▸ **Dataset items**
##########

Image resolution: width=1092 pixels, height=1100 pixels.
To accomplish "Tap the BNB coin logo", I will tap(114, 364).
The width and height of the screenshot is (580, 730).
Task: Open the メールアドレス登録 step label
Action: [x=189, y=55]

##########

▸ **Exercise**
An exact copy of every record above is what's needed here.

▸ **Solution to the problem**
Image resolution: width=1092 pixels, height=1100 pixels.
To accomplish "Tap the BNB coin logo", I will tap(114, 364).
The width and height of the screenshot is (580, 730).
Task: Open the メールアドレス登録 step label
Action: [x=189, y=55]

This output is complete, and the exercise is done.